WHAT THE TASK ASKS
Please repeat exactly the lines from the one containing "Task: Click the UV distortion shading icon" through the last line of the records below, leaving out any pictures.

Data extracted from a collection
--- --- ---
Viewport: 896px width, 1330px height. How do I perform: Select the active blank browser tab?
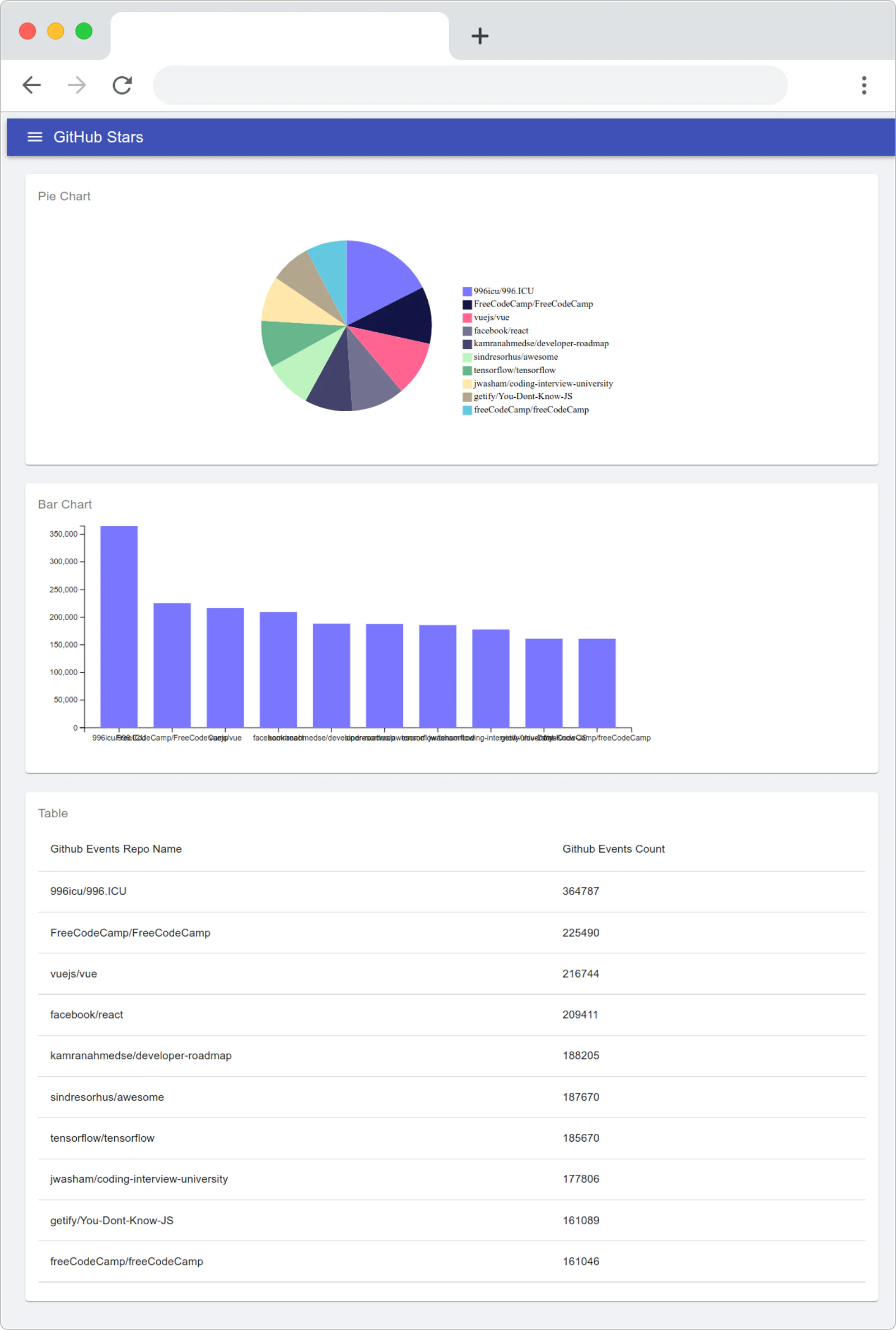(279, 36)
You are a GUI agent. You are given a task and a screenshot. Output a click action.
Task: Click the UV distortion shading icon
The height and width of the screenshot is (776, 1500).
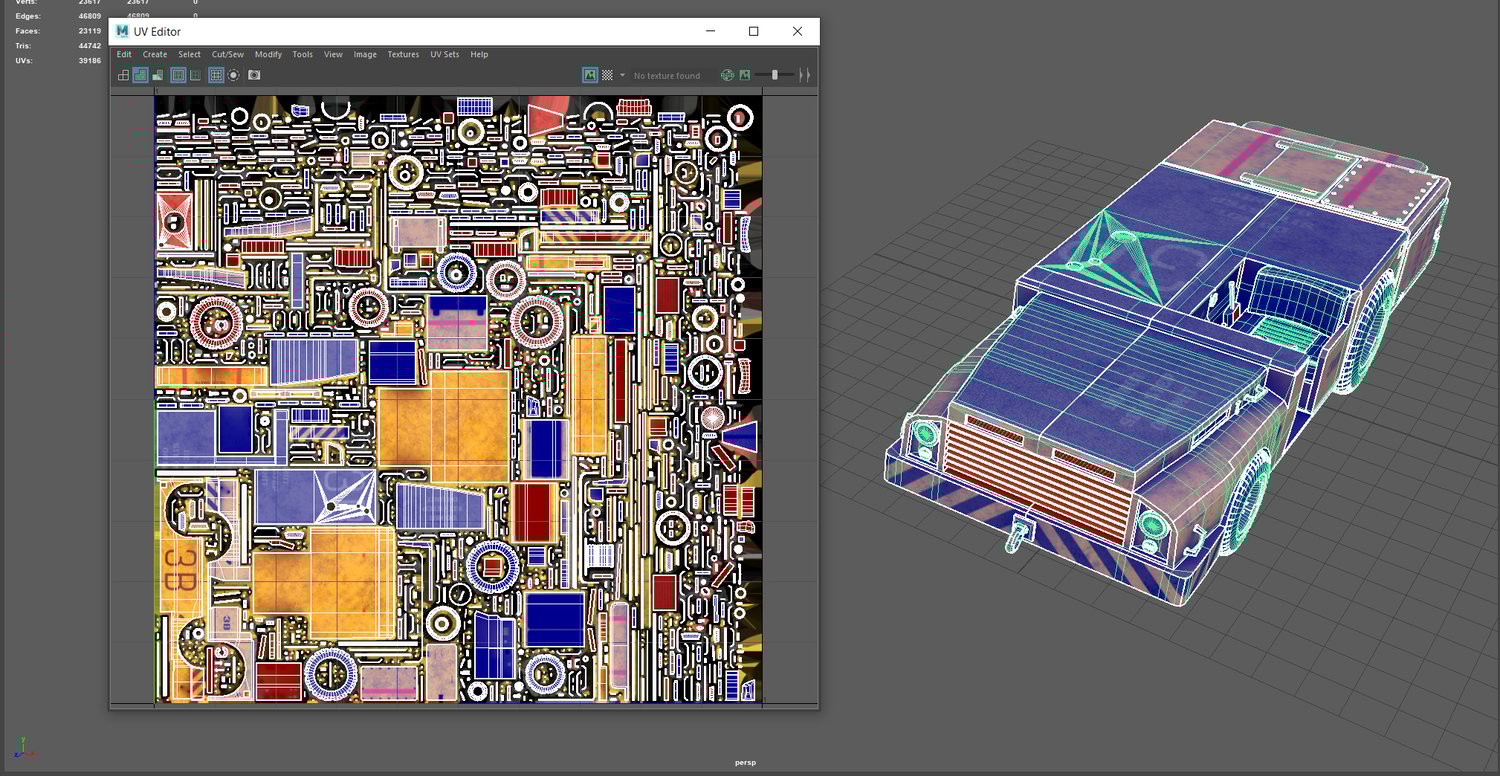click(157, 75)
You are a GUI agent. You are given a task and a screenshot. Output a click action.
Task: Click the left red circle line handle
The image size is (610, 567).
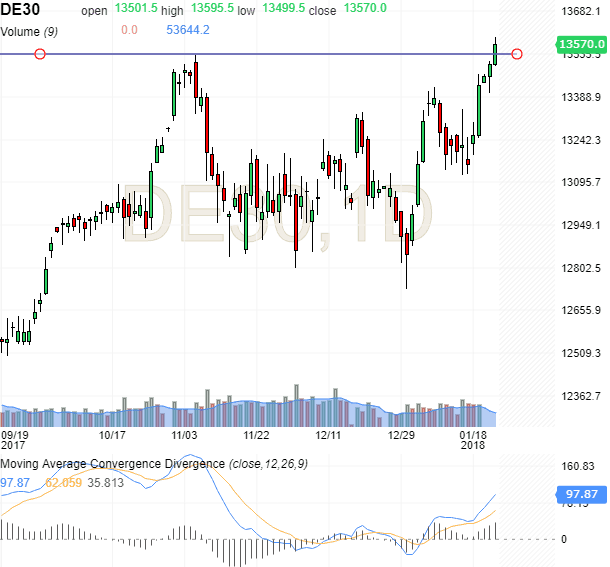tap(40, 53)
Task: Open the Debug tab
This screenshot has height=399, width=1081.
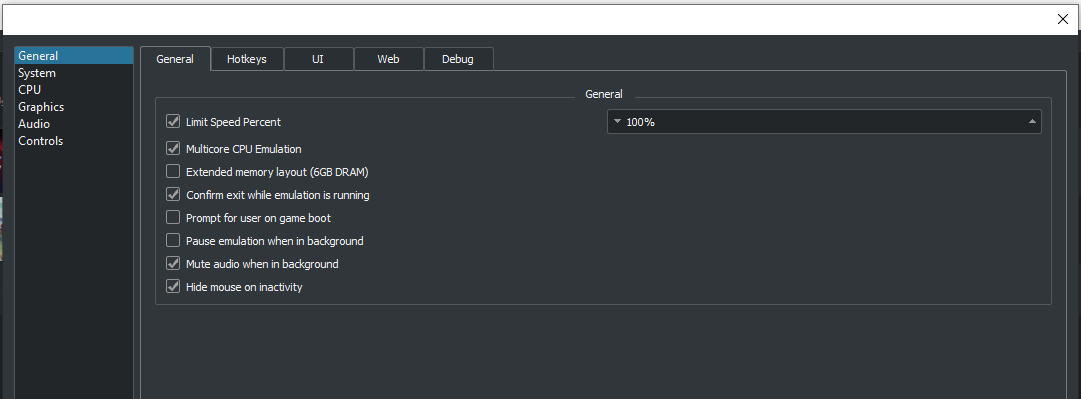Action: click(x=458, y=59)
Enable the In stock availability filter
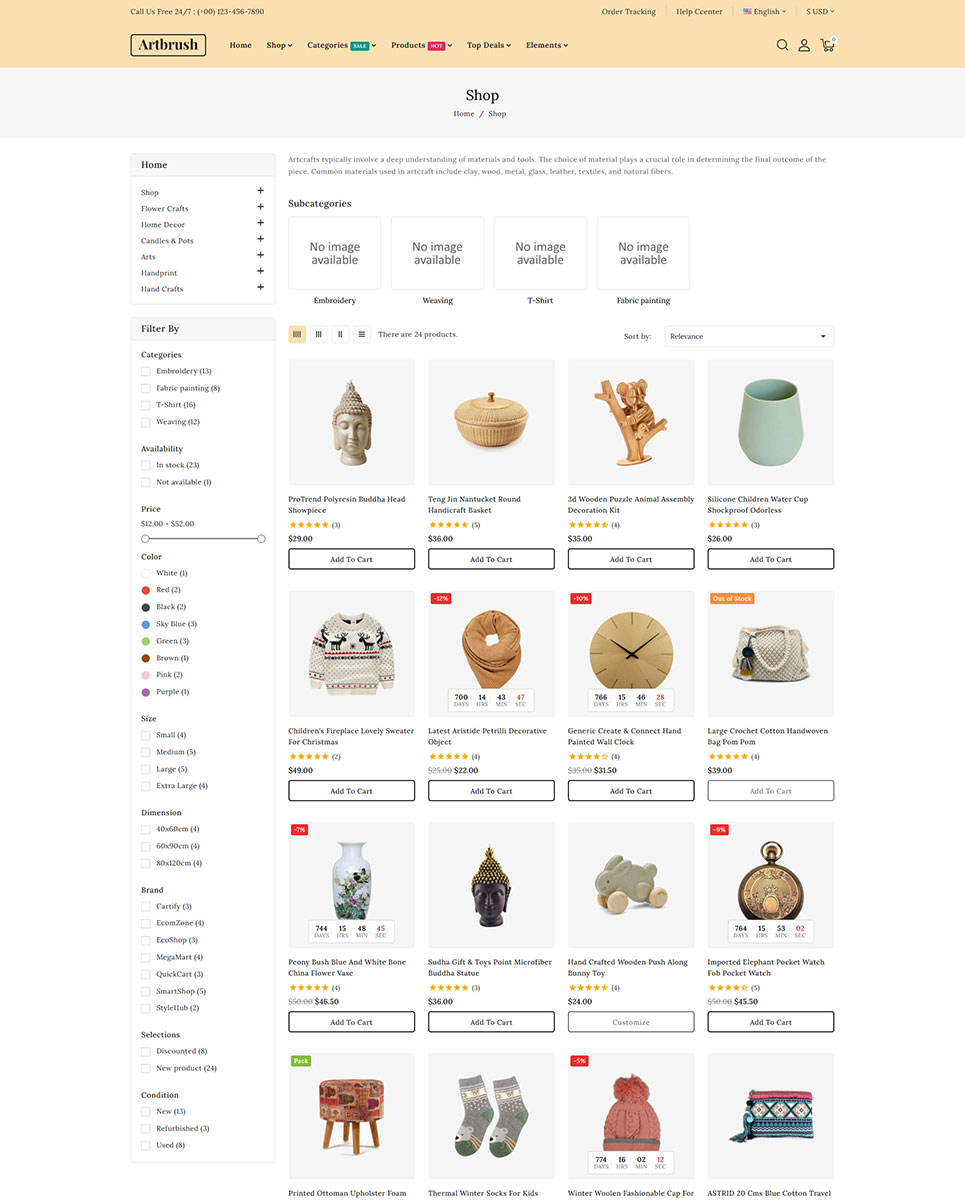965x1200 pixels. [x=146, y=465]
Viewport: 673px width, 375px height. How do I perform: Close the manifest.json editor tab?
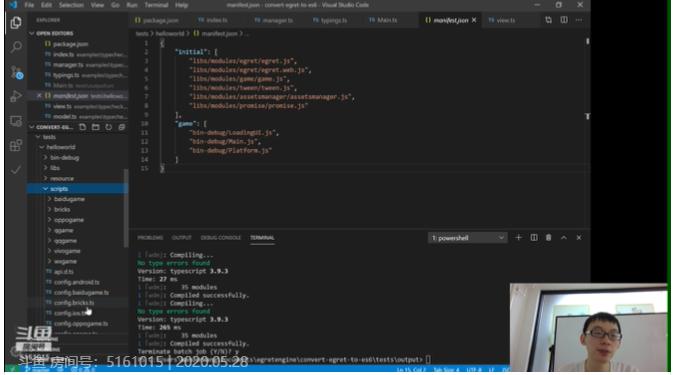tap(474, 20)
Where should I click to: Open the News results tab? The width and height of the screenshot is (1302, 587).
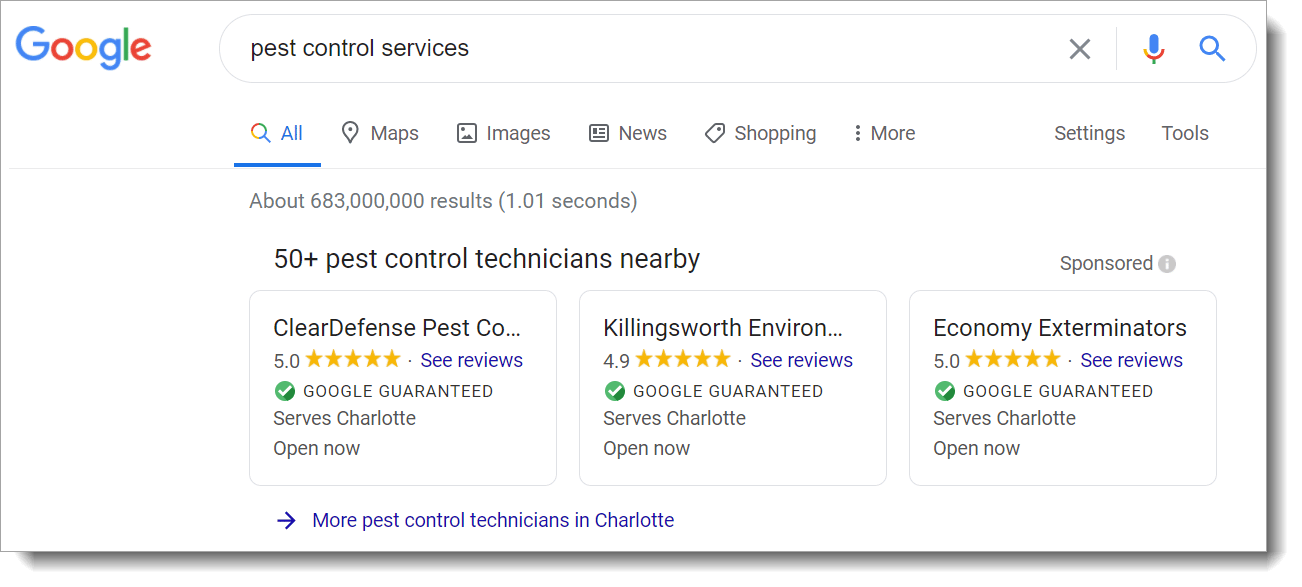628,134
--- --- ---
RESPONSE FOR THIS EXERCISE
Task: Click the UV distortion shading icon
The height and width of the screenshot is (776, 1500).
click(157, 75)
You are a GUI agent. You are given a task and a screenshot. Output a click action.
Task: Click the left red circle line handle
The image size is (610, 567).
tap(40, 53)
Task: Open the Debug tab
This screenshot has height=399, width=1081.
Action: click(x=458, y=59)
Enable the In stock availability filter
965x1200 pixels. [x=146, y=465]
Viewport: 673px width, 375px height. How do I perform: Close the manifest.json editor tab?
tap(474, 20)
Where should I click to: Open the News results tab? The width and height of the screenshot is (1302, 587).
628,134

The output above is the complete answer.